[Provided material Boundary: Start]
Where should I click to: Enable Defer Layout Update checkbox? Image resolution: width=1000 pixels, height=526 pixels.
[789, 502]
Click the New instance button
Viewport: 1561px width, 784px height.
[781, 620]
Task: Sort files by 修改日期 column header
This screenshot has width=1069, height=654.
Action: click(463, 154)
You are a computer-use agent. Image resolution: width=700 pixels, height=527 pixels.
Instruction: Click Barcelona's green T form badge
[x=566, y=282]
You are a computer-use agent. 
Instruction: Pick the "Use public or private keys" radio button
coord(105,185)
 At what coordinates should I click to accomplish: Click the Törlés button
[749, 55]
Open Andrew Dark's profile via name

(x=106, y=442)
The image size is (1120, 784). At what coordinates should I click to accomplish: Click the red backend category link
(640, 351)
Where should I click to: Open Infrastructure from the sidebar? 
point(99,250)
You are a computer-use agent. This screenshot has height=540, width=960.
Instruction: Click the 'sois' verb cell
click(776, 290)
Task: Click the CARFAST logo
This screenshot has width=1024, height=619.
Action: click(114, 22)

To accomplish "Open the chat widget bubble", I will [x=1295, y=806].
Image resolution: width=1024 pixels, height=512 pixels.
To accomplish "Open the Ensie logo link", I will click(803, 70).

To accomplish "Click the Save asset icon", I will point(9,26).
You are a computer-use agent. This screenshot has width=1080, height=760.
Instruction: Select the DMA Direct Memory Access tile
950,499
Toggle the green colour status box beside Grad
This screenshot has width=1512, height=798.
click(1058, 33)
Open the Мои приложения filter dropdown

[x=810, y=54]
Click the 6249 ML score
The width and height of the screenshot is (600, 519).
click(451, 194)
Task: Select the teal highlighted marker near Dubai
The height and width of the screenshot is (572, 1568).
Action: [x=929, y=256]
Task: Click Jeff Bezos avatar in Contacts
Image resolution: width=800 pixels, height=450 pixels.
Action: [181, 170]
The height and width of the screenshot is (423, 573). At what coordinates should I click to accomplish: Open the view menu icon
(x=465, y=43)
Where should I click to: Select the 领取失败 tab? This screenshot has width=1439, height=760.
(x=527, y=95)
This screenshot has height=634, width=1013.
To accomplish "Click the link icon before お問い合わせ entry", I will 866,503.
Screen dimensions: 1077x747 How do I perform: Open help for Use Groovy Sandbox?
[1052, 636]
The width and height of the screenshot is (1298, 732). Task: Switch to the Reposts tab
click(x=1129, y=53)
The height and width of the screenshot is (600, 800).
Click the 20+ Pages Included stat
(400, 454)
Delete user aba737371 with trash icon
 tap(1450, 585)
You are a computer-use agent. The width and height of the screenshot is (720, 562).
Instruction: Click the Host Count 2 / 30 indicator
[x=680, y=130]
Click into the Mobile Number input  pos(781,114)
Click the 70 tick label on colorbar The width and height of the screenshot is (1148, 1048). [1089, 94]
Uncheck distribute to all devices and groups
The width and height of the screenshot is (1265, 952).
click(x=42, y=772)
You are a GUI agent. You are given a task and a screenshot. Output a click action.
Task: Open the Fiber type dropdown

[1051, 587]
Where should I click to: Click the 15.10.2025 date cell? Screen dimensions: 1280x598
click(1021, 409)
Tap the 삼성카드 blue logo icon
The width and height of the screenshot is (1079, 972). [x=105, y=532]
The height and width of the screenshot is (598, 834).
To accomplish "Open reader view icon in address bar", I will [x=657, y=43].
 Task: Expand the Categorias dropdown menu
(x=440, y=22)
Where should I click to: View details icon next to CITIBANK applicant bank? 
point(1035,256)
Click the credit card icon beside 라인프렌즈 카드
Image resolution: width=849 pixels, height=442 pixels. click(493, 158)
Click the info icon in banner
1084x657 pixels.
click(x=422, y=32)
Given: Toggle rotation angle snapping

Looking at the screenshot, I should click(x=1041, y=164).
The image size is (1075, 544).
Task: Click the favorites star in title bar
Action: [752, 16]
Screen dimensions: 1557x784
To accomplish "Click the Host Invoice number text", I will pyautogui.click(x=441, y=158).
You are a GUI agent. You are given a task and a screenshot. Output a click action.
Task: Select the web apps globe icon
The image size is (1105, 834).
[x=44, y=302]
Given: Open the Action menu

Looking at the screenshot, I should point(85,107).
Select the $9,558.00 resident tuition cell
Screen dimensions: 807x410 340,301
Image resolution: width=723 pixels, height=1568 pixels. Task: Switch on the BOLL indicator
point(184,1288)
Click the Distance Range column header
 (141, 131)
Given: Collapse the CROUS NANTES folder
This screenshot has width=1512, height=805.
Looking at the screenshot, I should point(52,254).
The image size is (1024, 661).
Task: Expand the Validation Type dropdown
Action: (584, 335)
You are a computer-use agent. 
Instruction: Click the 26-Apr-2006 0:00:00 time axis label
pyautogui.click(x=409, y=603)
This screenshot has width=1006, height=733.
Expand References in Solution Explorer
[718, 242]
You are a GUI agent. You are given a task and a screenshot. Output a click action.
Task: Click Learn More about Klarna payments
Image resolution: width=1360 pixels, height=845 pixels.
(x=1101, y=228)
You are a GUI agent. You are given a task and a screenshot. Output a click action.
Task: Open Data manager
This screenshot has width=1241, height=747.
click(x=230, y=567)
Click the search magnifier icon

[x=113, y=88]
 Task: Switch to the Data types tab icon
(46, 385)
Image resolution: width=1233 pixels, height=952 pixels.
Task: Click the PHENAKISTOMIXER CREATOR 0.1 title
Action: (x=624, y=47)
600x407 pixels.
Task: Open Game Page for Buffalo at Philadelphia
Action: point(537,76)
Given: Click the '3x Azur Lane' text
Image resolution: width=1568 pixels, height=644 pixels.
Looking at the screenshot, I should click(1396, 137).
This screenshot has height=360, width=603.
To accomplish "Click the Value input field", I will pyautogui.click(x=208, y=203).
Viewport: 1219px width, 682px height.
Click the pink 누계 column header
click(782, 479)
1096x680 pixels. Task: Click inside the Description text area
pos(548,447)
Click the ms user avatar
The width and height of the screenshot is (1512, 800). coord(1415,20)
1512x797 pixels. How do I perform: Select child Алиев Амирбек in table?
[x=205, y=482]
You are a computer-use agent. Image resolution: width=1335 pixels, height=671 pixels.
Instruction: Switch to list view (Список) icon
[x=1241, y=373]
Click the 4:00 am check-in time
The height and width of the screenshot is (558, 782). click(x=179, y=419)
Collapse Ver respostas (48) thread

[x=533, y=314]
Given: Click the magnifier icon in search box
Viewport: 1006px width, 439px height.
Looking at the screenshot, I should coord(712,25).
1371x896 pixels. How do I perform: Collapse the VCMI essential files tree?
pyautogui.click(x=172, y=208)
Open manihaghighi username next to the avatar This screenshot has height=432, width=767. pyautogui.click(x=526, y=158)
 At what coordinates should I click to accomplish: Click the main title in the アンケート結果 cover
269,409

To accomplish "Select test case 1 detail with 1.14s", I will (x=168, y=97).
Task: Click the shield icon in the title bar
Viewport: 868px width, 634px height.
[Provided material Boundary: End]
Task objective: Copy the entries above exactly, but only from the line holding "1371x896 pixels. How" through the line holding "Open manihaghighi username", both included.

Output of the exercise:
1371x896 pixels. How do I perform: Collapse the VCMI essential files tree?
pyautogui.click(x=172, y=208)
Open manihaghighi username next to the avatar This screenshot has height=432, width=767. pyautogui.click(x=526, y=158)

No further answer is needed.